10. En cinquième et dernier lieu, M. A soutient que l’arrêté pris par le préfet de Vaucluse le 9 septembre 2025 méconnait les dispositions de l’article 66 de la Constitution. Toutefois, en se bornant à citer les dispositions de l’article précité et en indiquant que le préfet outrepasse ses pouvoirs, le requérant n’apporte pas de précisions suffisantes permettant d’apprécier la portée et le bien-fondé de ce moyen qui ne peut, par suite, qu’être écarté.
11. Il résulte de l’ensemble de ce qui précède, sans qu’il soit besoin de se prononcer sur la condition d’urgence exigée par l’article L. 521-2 du code de justice administrative, que M. A n’est pas fondé à soutenir que l’arrêté du 9 septembre 2025 du préfet de Vaucluse porterait une atteinte grave et manifestement illégale à sa liberté de manifester et à son droit au respect de la vie privée. Sa requête, y compris en ses conclusions présentées au titre de l’article L. 761-1 du code de justice administrative ne peut donc qu’être rejetée par voie de conséquence comme manifestement mal fondée, selon la procédure prévue par l’article L. 522-3 du code de justice administrative.
O R D O N N E :
Article 1er : La requête de M. A est rejetée.
Article 2 : La présente ordonnance sera notifiée à M. B A.

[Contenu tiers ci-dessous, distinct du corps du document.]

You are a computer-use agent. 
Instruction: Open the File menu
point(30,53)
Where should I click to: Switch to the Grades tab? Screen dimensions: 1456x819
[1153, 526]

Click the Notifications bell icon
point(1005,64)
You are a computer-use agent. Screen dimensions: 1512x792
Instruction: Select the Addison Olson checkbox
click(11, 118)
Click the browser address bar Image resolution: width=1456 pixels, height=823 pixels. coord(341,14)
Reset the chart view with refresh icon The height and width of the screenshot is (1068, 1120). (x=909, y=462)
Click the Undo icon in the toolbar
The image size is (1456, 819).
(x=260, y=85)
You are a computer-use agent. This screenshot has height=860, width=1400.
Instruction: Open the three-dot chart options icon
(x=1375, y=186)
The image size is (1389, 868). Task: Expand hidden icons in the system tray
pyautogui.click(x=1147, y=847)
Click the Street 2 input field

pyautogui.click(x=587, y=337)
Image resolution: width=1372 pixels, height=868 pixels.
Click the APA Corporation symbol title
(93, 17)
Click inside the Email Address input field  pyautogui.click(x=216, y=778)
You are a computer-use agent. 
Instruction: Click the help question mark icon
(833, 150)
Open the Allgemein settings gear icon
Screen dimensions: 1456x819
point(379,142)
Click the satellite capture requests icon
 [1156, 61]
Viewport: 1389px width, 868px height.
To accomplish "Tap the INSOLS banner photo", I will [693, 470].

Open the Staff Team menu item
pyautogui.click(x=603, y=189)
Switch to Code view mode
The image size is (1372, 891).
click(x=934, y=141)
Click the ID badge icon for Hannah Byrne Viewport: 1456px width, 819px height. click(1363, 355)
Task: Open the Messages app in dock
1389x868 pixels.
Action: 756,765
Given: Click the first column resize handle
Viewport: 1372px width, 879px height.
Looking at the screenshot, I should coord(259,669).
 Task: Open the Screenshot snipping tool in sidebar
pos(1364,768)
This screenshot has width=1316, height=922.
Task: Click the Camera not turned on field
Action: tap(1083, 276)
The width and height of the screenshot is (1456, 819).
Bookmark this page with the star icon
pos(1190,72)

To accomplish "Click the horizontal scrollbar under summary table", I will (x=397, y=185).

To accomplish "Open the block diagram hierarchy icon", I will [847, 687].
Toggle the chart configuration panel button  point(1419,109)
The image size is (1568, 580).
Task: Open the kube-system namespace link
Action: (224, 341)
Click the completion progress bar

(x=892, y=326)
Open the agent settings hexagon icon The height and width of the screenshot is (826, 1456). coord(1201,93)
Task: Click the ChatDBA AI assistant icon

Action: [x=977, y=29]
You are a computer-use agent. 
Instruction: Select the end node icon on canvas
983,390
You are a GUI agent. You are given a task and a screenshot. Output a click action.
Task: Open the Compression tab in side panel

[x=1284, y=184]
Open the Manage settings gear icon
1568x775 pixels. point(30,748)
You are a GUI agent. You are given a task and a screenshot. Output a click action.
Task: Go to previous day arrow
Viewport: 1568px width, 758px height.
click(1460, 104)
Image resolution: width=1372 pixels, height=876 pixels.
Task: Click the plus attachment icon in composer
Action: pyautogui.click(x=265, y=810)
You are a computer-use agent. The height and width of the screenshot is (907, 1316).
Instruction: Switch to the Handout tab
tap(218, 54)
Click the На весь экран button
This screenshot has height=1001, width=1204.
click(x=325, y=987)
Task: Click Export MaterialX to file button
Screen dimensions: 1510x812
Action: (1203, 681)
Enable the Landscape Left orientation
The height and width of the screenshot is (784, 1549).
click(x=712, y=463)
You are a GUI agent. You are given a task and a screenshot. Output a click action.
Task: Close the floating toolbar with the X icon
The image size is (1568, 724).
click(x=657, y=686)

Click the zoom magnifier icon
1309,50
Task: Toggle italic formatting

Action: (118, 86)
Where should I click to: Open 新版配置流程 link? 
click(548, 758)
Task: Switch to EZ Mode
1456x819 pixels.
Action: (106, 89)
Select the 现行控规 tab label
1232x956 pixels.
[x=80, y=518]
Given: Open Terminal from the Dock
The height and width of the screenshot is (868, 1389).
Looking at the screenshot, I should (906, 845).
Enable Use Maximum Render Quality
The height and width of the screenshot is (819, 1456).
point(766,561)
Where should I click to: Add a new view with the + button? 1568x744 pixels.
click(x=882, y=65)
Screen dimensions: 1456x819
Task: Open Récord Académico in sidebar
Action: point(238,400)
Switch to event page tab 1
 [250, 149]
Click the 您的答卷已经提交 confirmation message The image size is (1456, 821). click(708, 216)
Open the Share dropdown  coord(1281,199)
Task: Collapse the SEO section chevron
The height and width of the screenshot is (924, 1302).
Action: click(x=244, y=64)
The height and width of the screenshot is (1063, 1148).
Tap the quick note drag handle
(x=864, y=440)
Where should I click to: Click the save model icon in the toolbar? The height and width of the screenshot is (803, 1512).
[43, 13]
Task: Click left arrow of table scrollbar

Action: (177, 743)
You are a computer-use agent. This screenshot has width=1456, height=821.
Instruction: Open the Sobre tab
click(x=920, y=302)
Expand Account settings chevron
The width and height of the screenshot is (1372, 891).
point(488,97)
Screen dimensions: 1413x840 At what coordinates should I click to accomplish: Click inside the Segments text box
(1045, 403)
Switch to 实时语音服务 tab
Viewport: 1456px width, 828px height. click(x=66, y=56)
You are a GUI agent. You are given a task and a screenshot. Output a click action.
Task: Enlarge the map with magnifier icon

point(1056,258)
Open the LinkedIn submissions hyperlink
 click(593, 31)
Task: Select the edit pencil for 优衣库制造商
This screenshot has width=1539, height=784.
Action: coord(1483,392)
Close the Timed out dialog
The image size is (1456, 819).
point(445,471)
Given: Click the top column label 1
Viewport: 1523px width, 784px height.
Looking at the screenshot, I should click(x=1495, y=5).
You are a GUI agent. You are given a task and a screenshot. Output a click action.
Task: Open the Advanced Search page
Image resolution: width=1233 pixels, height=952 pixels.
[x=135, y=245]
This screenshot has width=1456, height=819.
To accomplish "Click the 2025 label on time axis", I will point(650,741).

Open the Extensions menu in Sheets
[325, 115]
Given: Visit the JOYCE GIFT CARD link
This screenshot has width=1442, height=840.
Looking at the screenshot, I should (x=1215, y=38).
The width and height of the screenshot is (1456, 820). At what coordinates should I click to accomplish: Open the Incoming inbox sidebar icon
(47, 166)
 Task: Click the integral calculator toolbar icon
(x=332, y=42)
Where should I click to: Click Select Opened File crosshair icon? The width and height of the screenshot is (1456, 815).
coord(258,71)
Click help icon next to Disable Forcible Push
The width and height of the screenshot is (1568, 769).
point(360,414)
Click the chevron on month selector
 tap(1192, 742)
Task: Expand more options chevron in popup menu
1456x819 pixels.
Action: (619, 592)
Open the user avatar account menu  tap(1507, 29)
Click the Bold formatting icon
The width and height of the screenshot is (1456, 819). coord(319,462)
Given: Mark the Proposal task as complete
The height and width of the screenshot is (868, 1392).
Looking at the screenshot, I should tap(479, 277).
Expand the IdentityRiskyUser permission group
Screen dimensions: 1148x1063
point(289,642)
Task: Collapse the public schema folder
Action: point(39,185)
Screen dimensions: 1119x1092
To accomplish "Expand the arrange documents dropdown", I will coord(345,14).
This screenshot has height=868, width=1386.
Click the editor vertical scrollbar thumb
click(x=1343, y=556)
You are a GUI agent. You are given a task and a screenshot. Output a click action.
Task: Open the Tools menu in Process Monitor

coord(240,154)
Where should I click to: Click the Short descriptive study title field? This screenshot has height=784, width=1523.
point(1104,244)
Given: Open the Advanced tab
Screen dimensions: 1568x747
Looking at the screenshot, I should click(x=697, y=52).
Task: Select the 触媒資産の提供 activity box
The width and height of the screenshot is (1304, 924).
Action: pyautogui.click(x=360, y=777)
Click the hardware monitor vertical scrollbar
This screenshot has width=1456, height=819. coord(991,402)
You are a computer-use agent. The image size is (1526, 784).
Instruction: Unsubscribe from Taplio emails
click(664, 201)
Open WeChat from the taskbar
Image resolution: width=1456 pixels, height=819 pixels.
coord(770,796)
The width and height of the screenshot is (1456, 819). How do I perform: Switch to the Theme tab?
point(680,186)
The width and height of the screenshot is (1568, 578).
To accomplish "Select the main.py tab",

Copie en sera adressée pour information au préfet de Vaucluse
Fait à Nîmes, le 10 septembre 2025.
Le juge des référés,
P. PERETTI
La République mande et ordonne au ministre de l’intérieur en ce qui le concerne ou à tous commissaires de justice à ce requis en ce qui concerne les voies de droit commun, contre les parties privées, de pourvoir à l’exécution de la présente décision.